Queste poche righe non vogliono dimostrare nulla. Lungi da me sperticarmi in dichiarazioni antropologiche o millantare spericolate analisi sociologiche. Ho voluto però raccontare la mia piccola esperienza personale, esperienza che potrei riassumere così: tra i miei intervistati, se si escludono le opposte eccellenze di Dasgupta e Zingales, la disponibilità manifestata, da italici ed esteri, è stata piuttosto simile. Potrei forse spingermi fino a dire che lo straniero più distaccato è stato comunque un pelo più sorridente del più affabile dei connazionali. Ad onor del vero dovrei poi dire che il Presidente della Provincia Lorenzo Dellai è stato molto disponibile e molto cortese.

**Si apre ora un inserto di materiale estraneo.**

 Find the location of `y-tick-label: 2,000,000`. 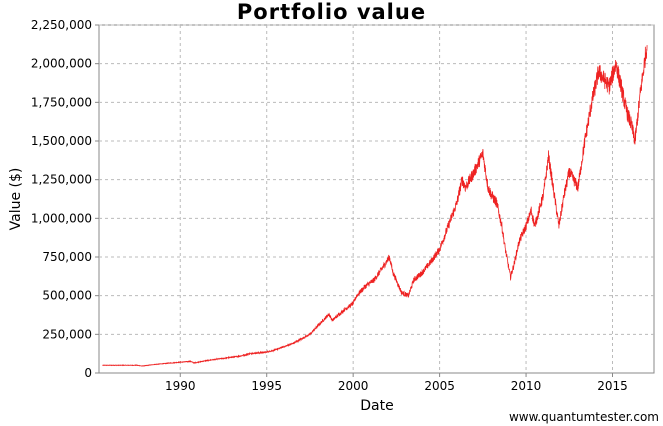

y-tick-label: 2,000,000 is located at coordinates (62, 64).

Lui però è un politico e quindi non conta, per la nostra statistica, s’intende. Queste, comunque, sono sottigliezze.
Ho incontrato però, lo debbo dire, anche un professore italiano atipico. Ho infatti avuto il piacere di passeggiare per le vie del centro con Tullio De Mauro, fine linguista ed ex Ministro dell’Istruzione. L’anziano professore mi ha dedicato più di venti minuti e, in verità, l’incontro è terminato solo perché con la troupe avevamo un altro appuntamento-intervista da onorare. Mi ha parlato in modo affettuoso e saggio, riportandomi ai problemi veri delle persone, lontano dai tecnicismi economici talvolta ascoltati. Quando la passeggiata è finita, per esigenze di regia abbiamo continuato a camminare, così che l’operatore ci potesse riprendere anche di schiena. Dopo una prima battuta sulle esigenze televisive che lo costringevano a camminare ancora, De Mauro, invertendo i ruoli, ha fatto una domanda a me. I microfoni erano spenti, non parlava per comparire: "A Bologna, quanto pagavi d’affitto per la tua stanza?"
"Quattrocento euro" ho sorriso amaro io.
"Vedi – ha continuato serio – tu sei fortunato, la tua famiglia poteva pagare quella cifra per te, però questa è una cosa rara. Dobbiamo intervenire sui prezzi degli affitti, la sinistra deve intervenire sui prezzi degli affitti – lo diceva agitando un pugno in aria – perché questa situazione, oggi, mette a rischio lo stesso diritto all’istruzione. Negli anni ’70 il figlio di un operaio poteva fare l’università che voleva, oggi non è più così, stiamo tornando indietro".
Sembrerebbe interessante. Ma, come ha detto qualcuno, ormai De Mauro è vecchio, è bollito, una bandiera al vento. Certo, può ormai dire tutto quello che vuole, e perde persino tempo con i giovani. Sarà demenza senile.